#### EXERCISE PROMPT
Rewrite the data from the line that has "The height and" through the line that has "Image resolution: width=1248", requests included. Multiply every number in the answers (coordinates and image dimensions alike) by 2.5, round to whole numbers with halves going up, and omit the pictures.

#### ITEMS
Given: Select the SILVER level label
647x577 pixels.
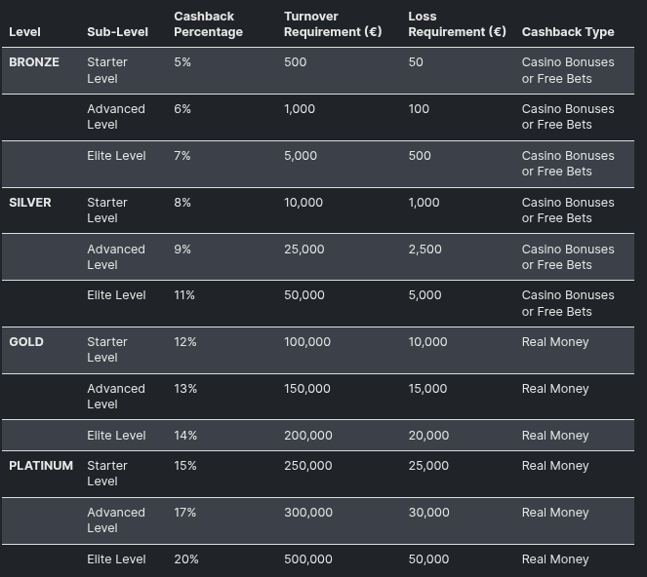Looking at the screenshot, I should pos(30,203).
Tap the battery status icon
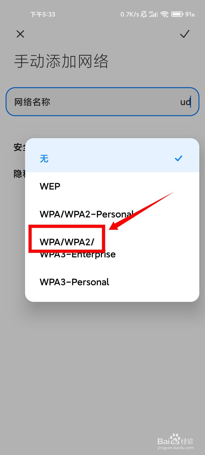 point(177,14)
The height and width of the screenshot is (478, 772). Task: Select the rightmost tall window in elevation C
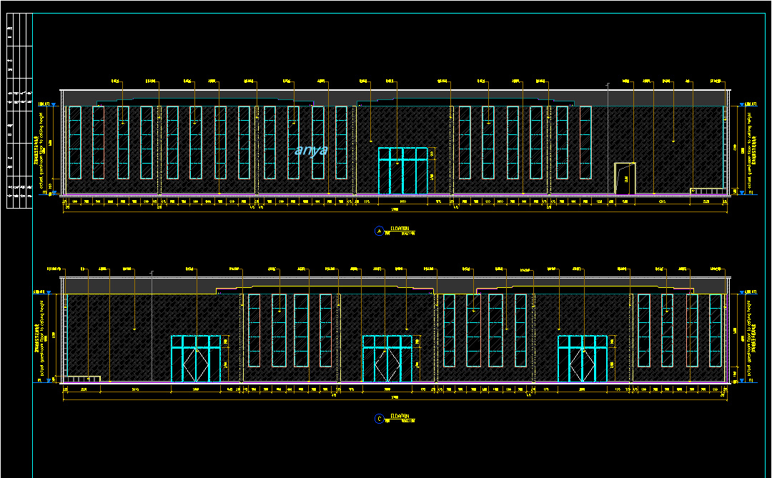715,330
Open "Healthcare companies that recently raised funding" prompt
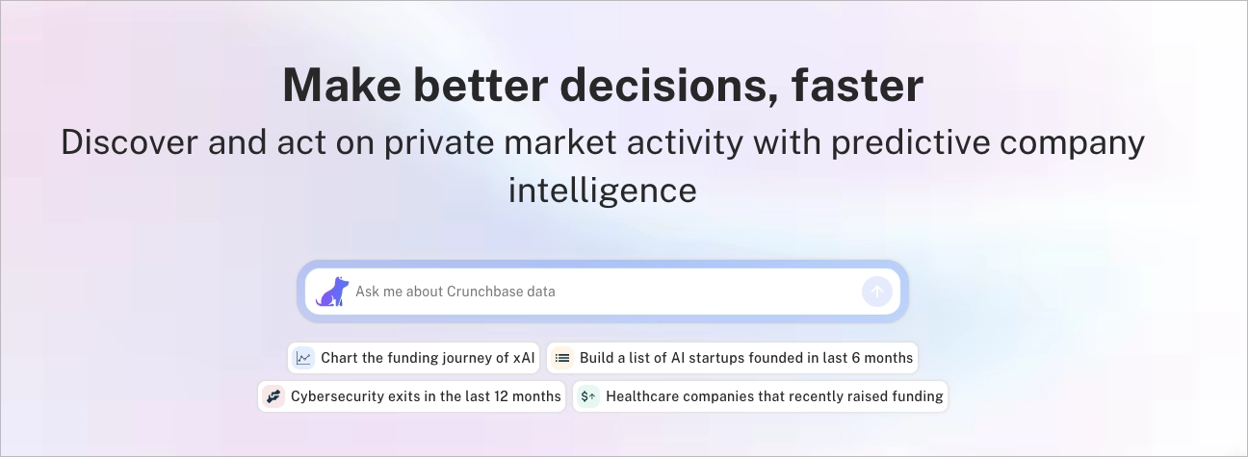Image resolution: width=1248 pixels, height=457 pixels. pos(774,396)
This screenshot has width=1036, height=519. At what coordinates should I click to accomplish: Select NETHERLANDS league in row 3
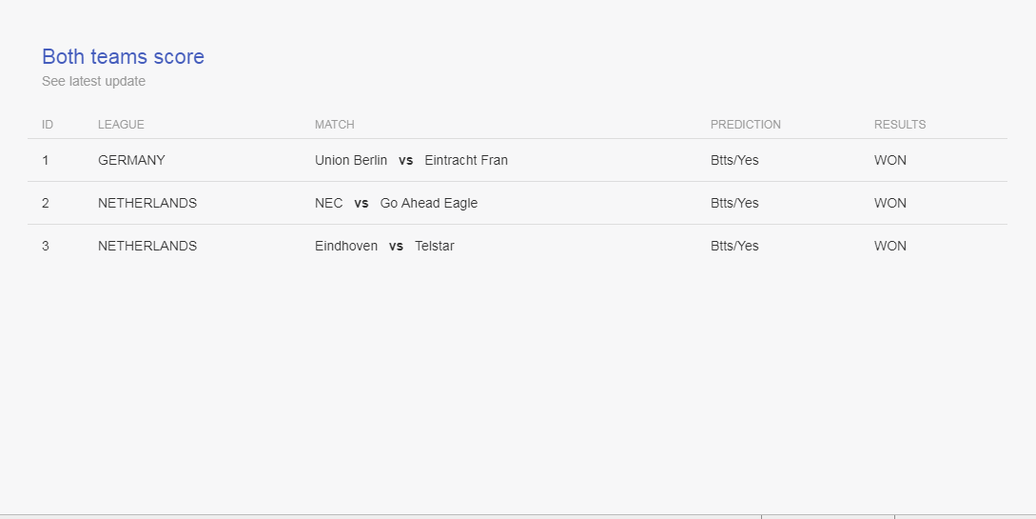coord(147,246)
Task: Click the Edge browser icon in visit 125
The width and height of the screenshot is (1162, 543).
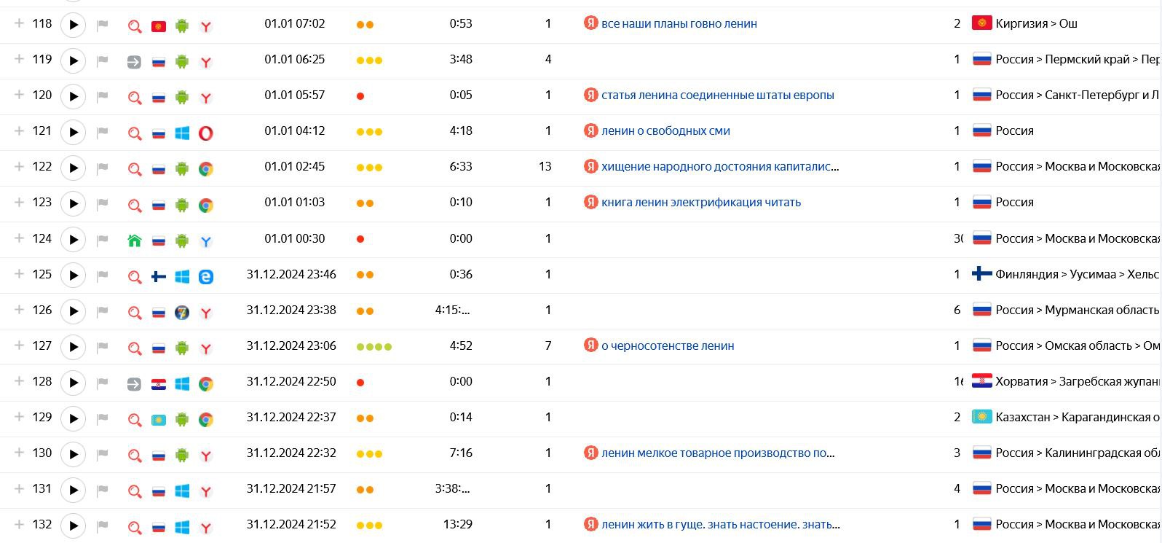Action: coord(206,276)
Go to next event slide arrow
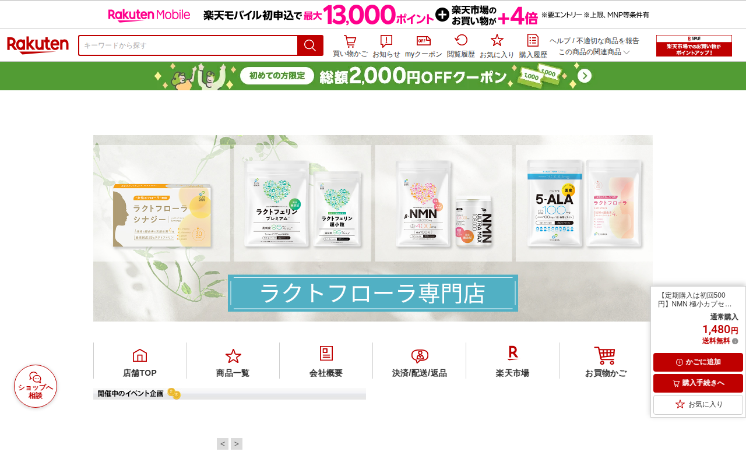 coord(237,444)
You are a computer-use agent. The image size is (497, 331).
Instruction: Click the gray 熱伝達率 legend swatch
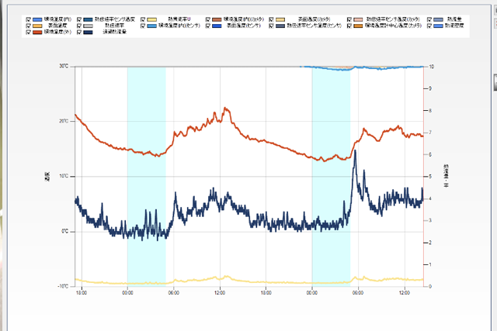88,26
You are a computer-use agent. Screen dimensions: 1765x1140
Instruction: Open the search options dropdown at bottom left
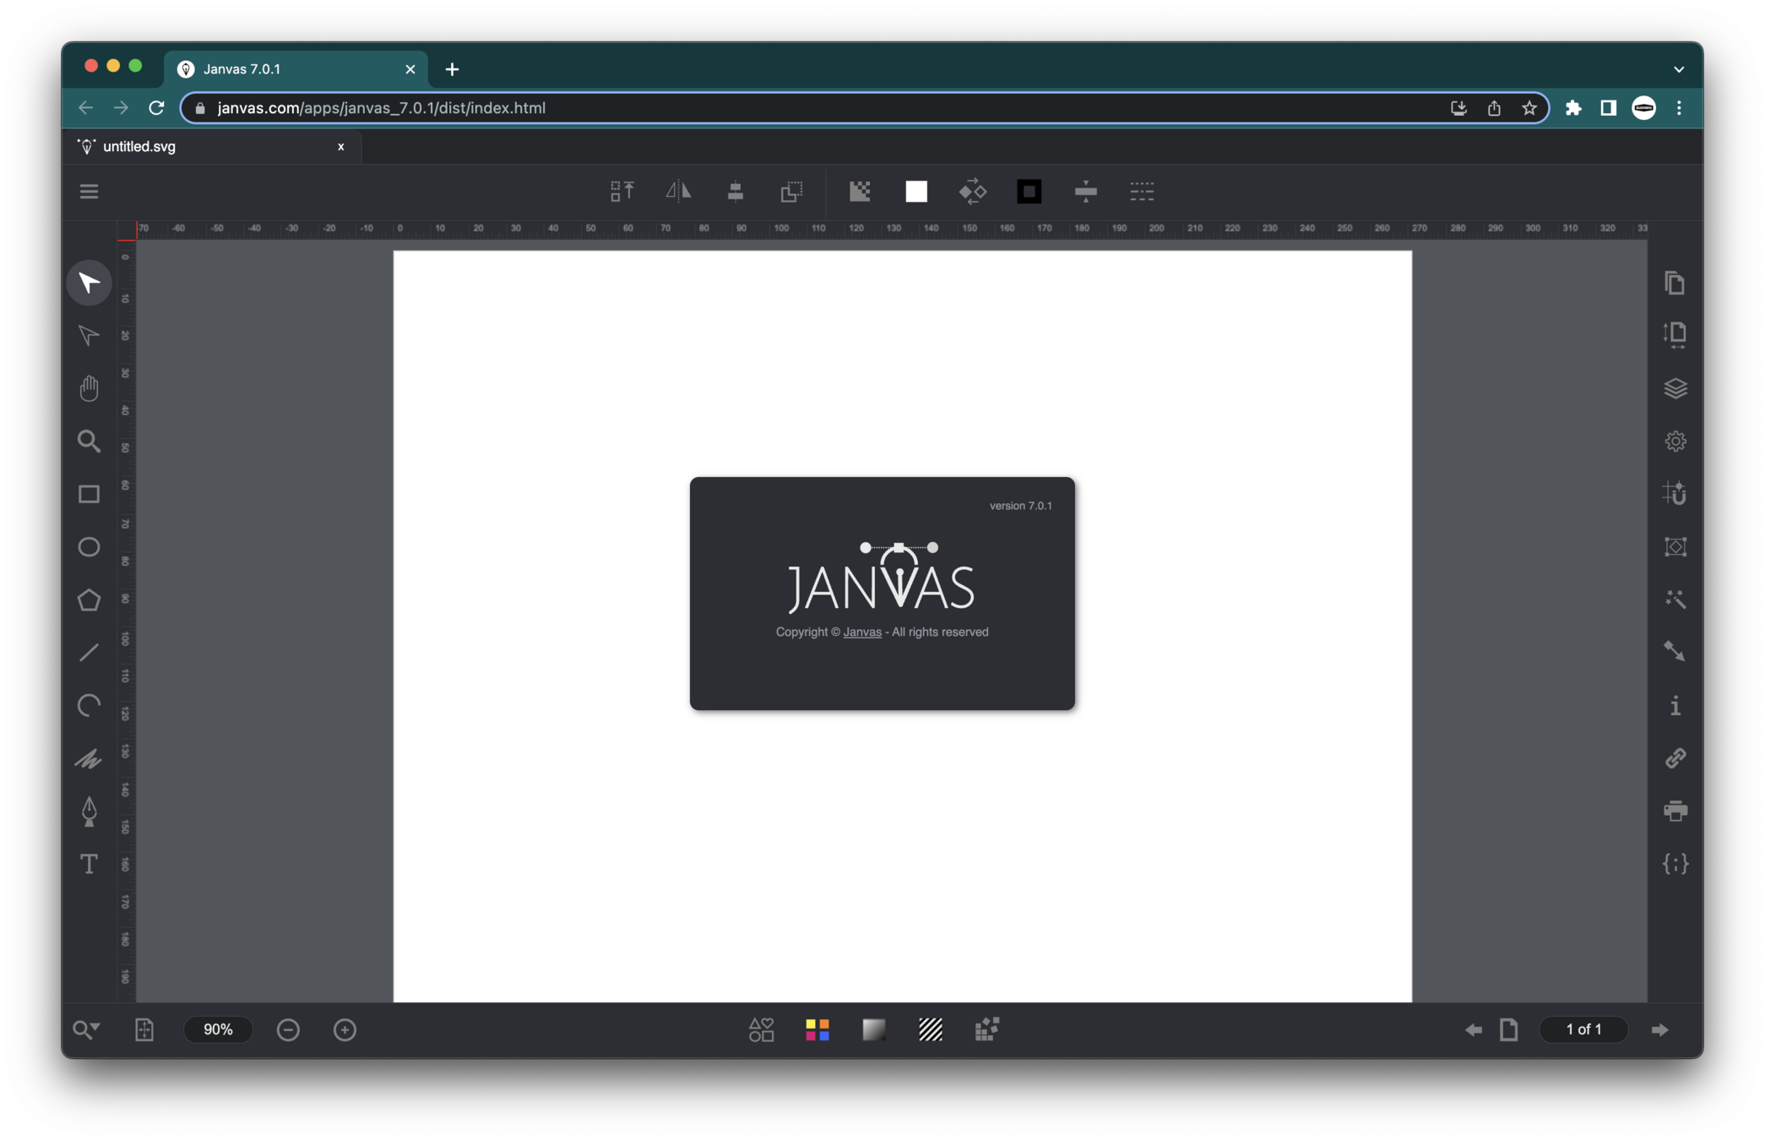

#### THE RESPONSE
The height and width of the screenshot is (478, 772). Task: Select the rightmost tall window in elevation C
1788,825
Open "Healthcare companies that recently raised funding" prompt
Image resolution: width=3120 pixels, height=1143 pixels. pos(1935,990)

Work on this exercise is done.